1:27 We have found the new Department for the 1.0 update. It is time, which means that other Departments will be added after March, such as Work Accidents, which was on the roadmap initially.
Wait THE TIME ONE ISNT THE FINAL DEPARTMENT!?
Unfortunately the accident department is a scrapped concept
If this game gets a sequel and that would be amazing. The story for the second game should be about death coming back from vacation and everything is a mess back at death inc new bosses, new mini boss , new enemies, and new areas to explore and instead of death, fighting for vacation, he fights for retirement and goes to choose is the next successor
cool idea but the first one isnt evne fully released yet
@@grayintentions1685 I know
I think there should be two spin-offs where in one you play as life and in the other you play as time
I'd like the second one to be about Life. I want to see how her company works and why she wanted to take over Death Inc.
@@MargaretWells-x8kpump quinn
Okay so I just figured out there will be 3 new departments added in the the full release. The time department will come with the games release while the two other departments which have apperantly been deemed the junk food department and accidents department will be added in summer
I just have a little question for you: What do you use to make the animations in the game?
Imagine having the self-esteem to call corporations after yourself
Disney: "Well..."
Definitely buying this when it leaves early access, love the imagination 😊
Havent played it though.
But how long is the campaign?
Can you die?
Is it challenging?
Campaign sort'a "progresses" after each death and/or win. It's pretty short if you real fast about it, but the story does change dialogue as you play through. Additionally, there are many ways to build your play style between three different skill trees, different weapon/spell builds and different "curses", which gives you buffs but also a "penalty".

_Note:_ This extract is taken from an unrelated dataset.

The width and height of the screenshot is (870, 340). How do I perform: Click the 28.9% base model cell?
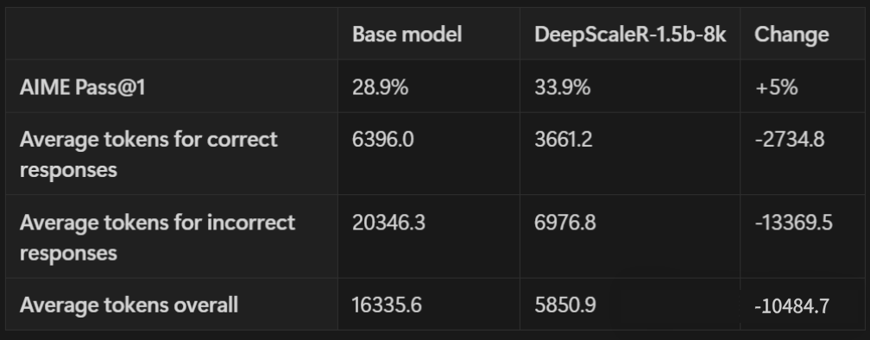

When you "die" by just ressurecting back in your office as a sighing, pissed off death. Who then has to do it all again. :D
(Essentially, the game is less, "oh no will he survive?", and more "oh no, will he finally get these lazy demons to get back to work?")
I can't speak for others but it was pretty challenging to me. Took me multiple attempts to beat some of the bosses.
@@TryAgain909 k thanks
is patrick really qualified for giving tours? i mean, he didn't know the difference between a microwave and a nuclear- actually, i'll let you guys unlock the employee handbook.
@JoinDeathInc is the "accidents" department cancelled?
also what is the archive "beast" and why is quinn afraid of it
Yes the accident department is scrapped unless they pull a cult of the lamb(they make expansion updates on scrapped concepts)and make it a free expansion or paid dlc along with probably the phobias department that gets brought up in game dialogue but i doubt that
This game must be on PS5
So excited
Seems really nice! Any considerstions to bring it to Playstation? :)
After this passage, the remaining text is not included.